L’impact des émotions

La manière la plus simple d’établir des distinctions entre nos émotions consiste à examiner leur motivation (l’attitude mentale et le but fixé) et leurs résultats. Selon le bouddhisme, si une émotion renforce notre paix intérieure et tend au bien d’autrui, elle est positive, ou constructive ; si elle détruit notre sérénité, trouble profondément notre esprit et nuit aux autres, elle est négative, ou perturbatrice. Quant aux conséquences, le seul critère est le bien ou la souffrance que nous engendrons par nos actes, nos paroles et nos pensées. C’est ce qui différencie, par exemple, une « sainte colère » — l’indignation motivée par une injustice dont nous sommes témoins — d’une fureur engendrée par le désir de blesser autrui. La première a libéré des peuples de l’esclavage, de la domination, elle nous pousse à défiler dans les rues et à changer le monde. Elle est destinée à faire cesser l’injustice au plus vite, ou à faire prendre conscience à quelqu’un de l’erreur qu’il commet. La seconde n’engendre que souffrances.

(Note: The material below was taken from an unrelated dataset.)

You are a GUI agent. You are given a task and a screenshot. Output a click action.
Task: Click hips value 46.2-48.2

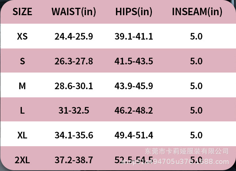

Si la motivation, le but visé et les conséquences sont positifs, on peut utiliser des moyens appropriés, quelle que soit leur apparence. Le mensonge et le vol sont généralement des actes nuisibles et donc à première vue répréhensibles, mais on peut aussi mentir pour sauver la vie d’une personne traquée par un tueur, ou dérober les réserves alimentaires d’un potentat égoïste pour épargner la mort à un village menacé de famine. En revanche, si la motivation est négative et si le but manifeste est de nuire, ou s’il est simplement égoïste, même en recourant à des moyens apparemment respectables, il s’agit d’actes foncièrement négatifs. Le poète tibétain Shabkar disait : « L’homme compatissant est bon, même en colère ; dénué de compassion, il tue avec le sourire. »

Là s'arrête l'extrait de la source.